Work order:
Below are records. Transcribe exactly the lines from the one that contains "Instruction: Click the search magnifier icon" through the last line, leaving any pictures out.

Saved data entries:
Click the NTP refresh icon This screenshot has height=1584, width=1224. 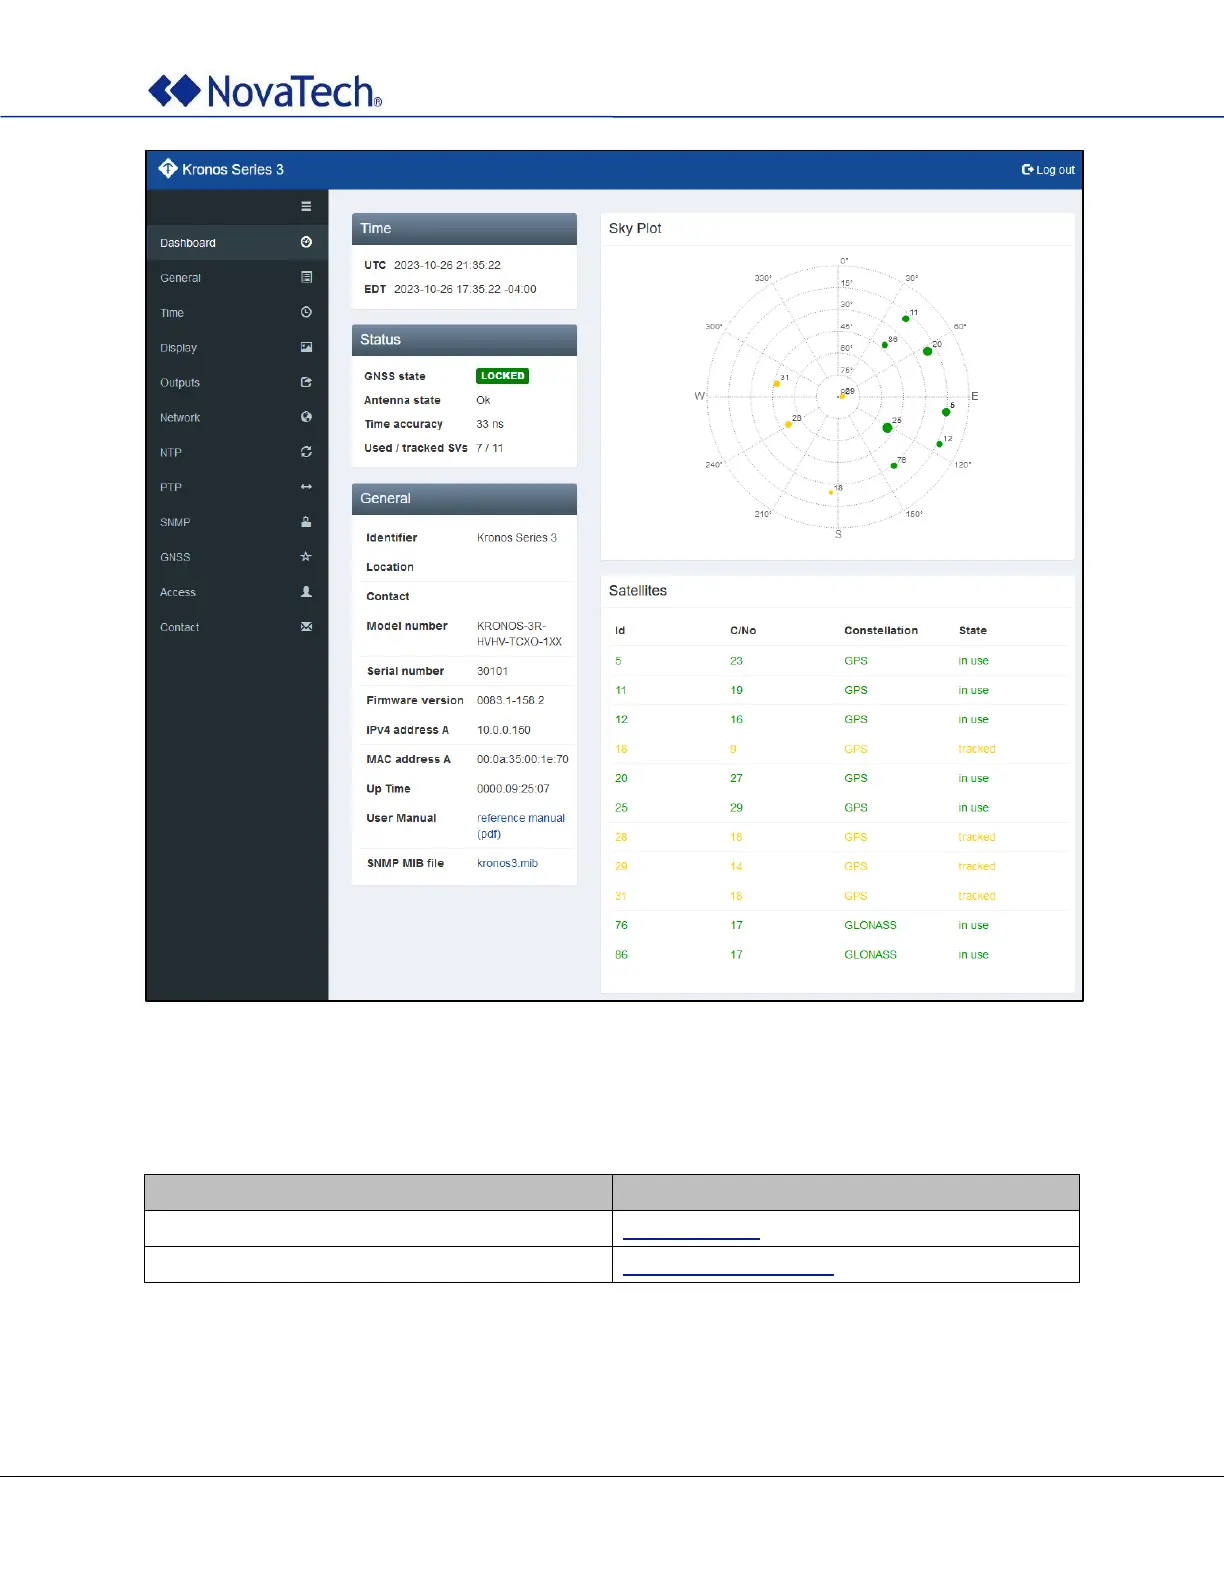click(306, 452)
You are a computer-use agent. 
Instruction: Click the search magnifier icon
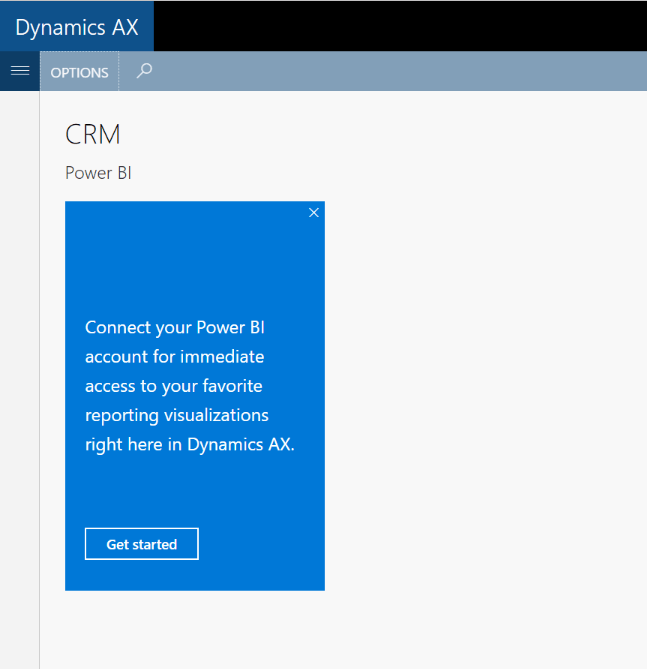click(x=144, y=71)
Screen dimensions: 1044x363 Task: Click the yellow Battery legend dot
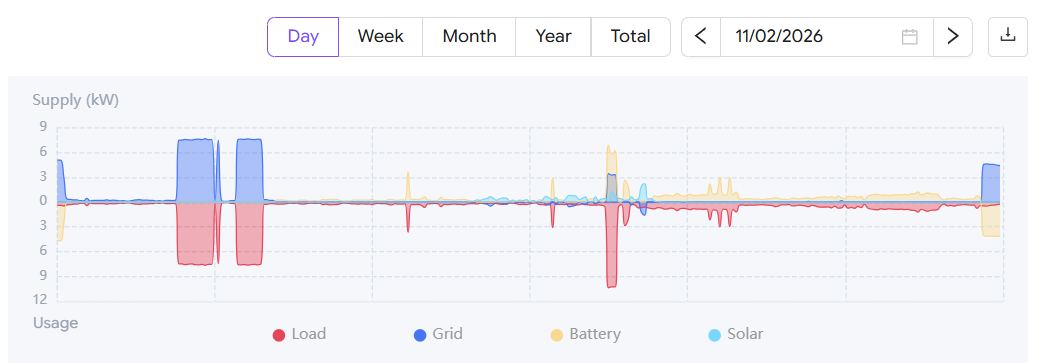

Result of the exercise:
Instruction: Click the search magnifier icon
click(x=144, y=71)
Screen dimensions: 1044x363 Task: Click the yellow Battery legend dot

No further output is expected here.